- [Exercise prompt]:
Only the lines from the one containing "This screenshot has" through the end of the entries should be returned, exactly as they are, with the pictures omitted.

Dataset entries
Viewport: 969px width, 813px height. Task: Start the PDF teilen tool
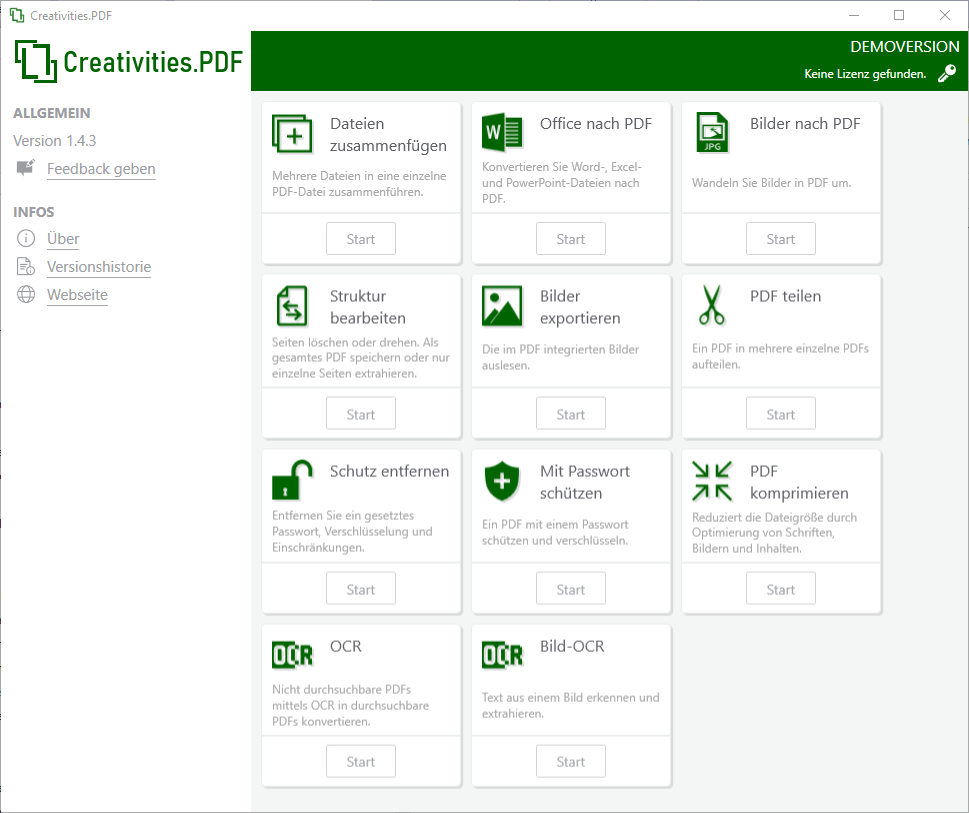[x=780, y=414]
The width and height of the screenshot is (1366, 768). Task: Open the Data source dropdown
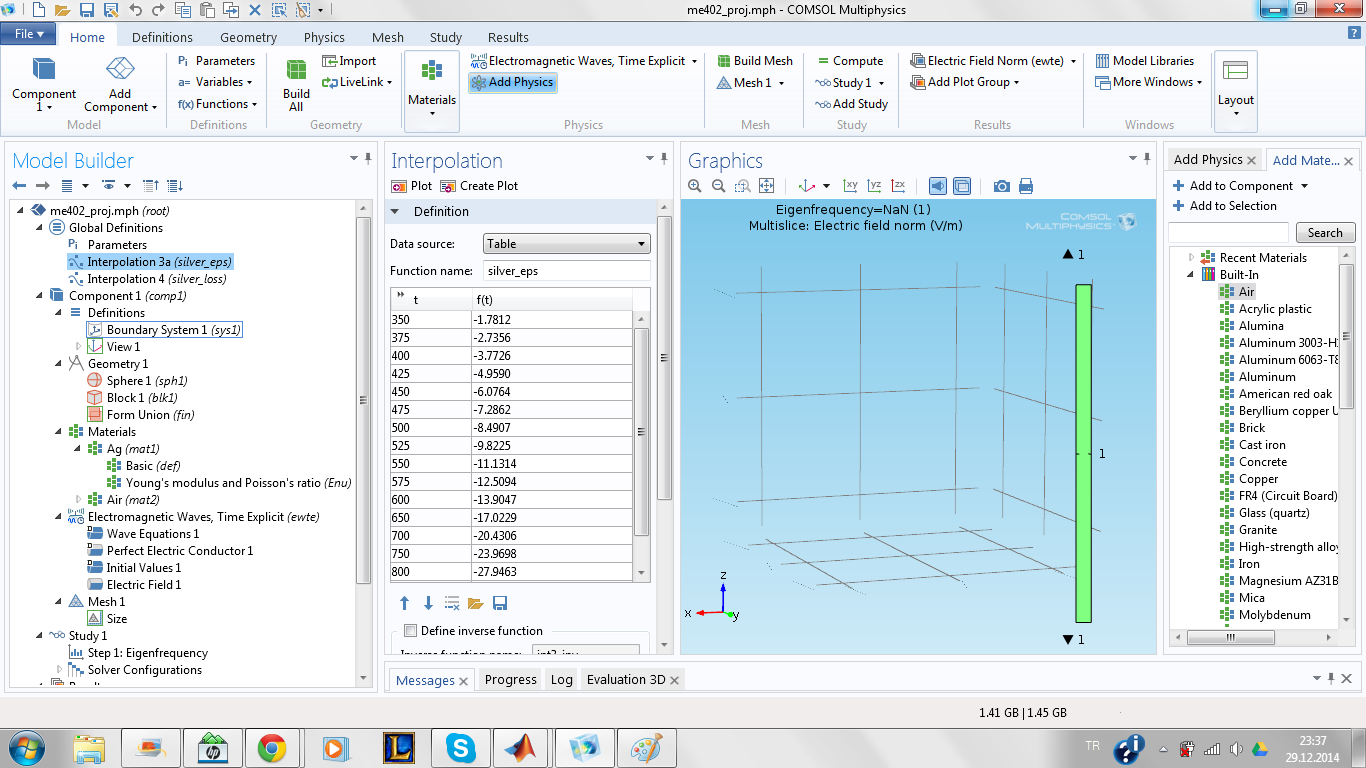click(x=566, y=244)
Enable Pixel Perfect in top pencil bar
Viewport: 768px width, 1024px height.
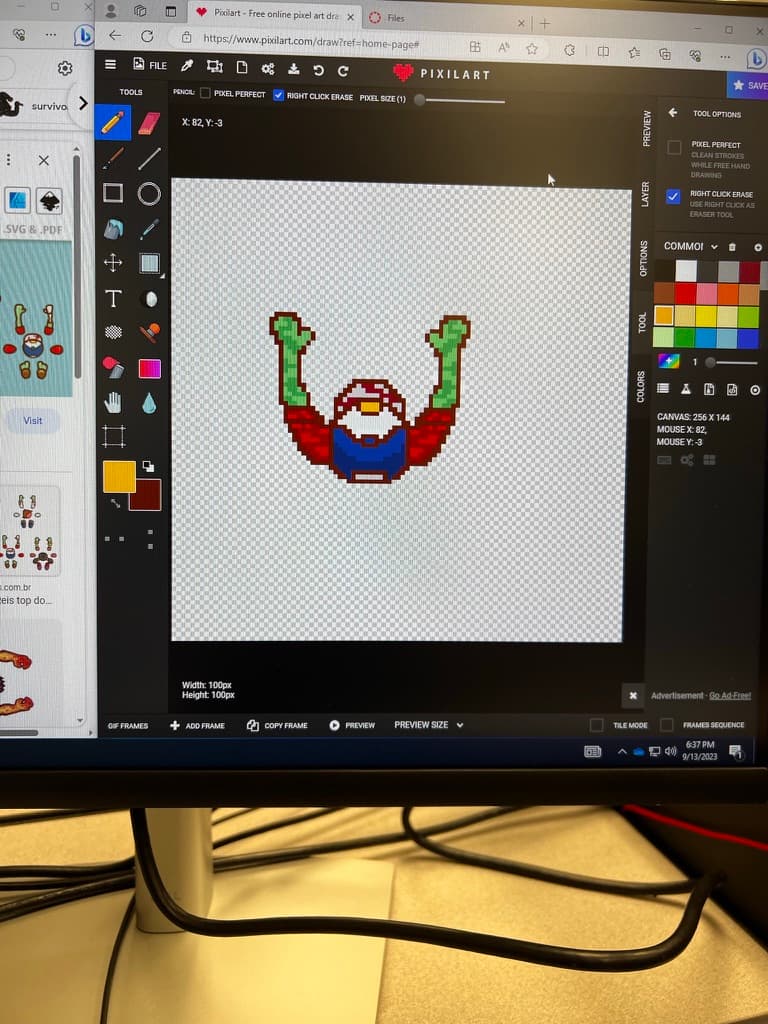tap(205, 94)
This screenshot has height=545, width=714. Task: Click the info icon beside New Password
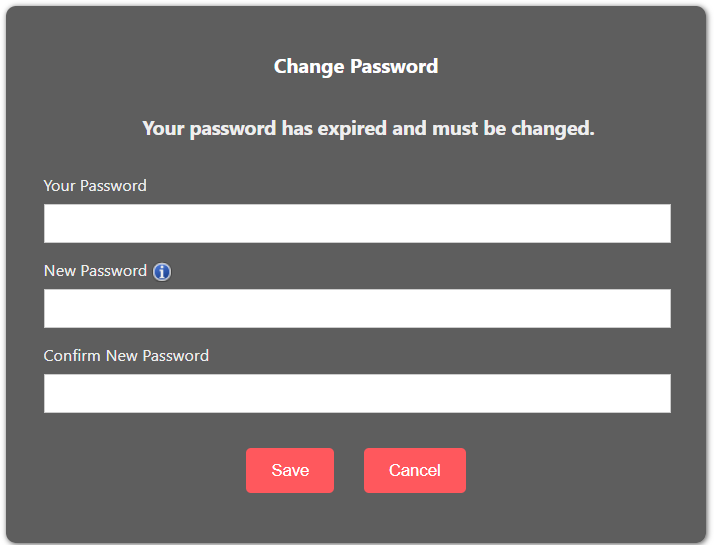(x=162, y=272)
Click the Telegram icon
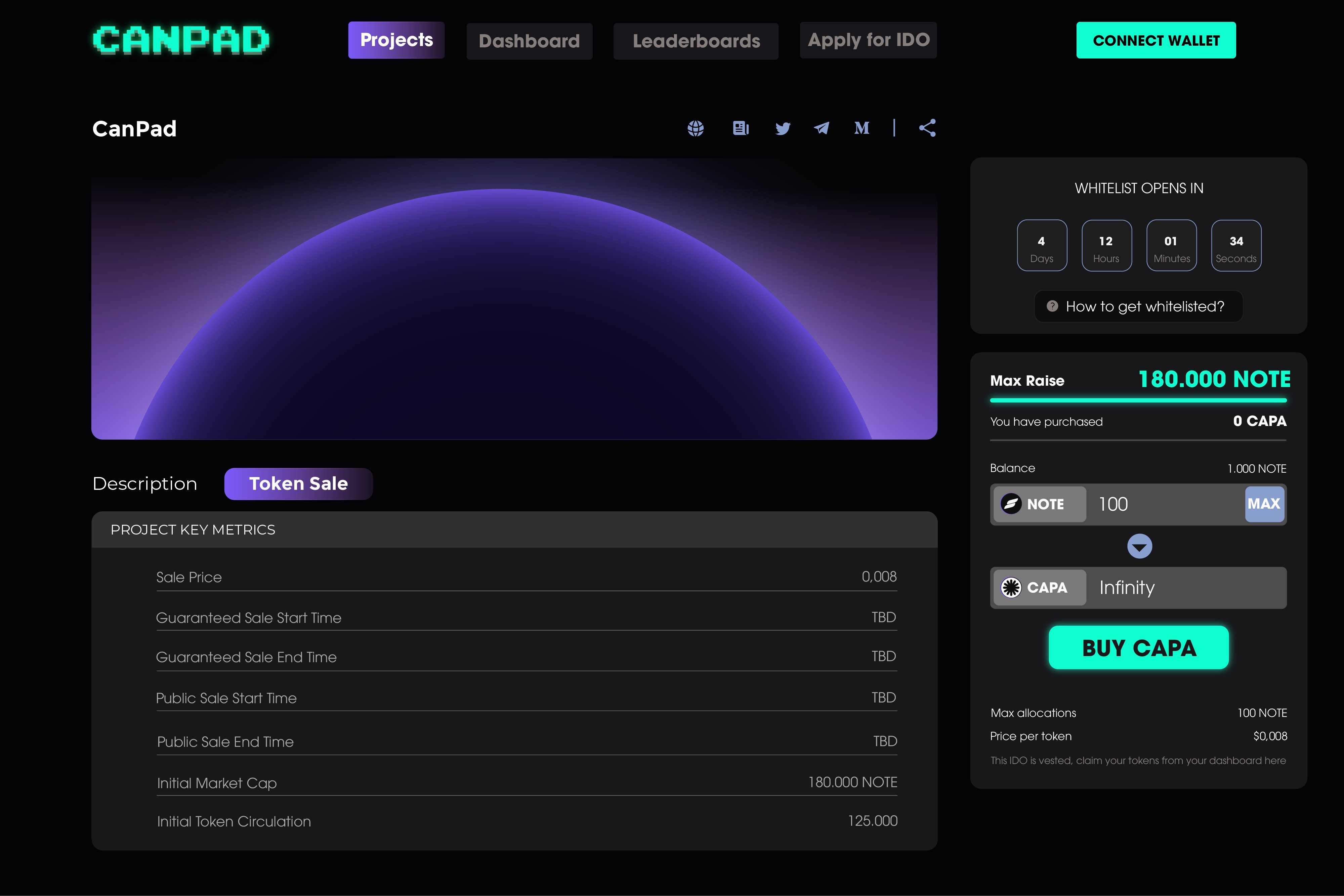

- [Written answer]:
This screenshot has height=545, width=714. Task: Click the info icon beside New Password
(x=162, y=272)
Click the Telegram icon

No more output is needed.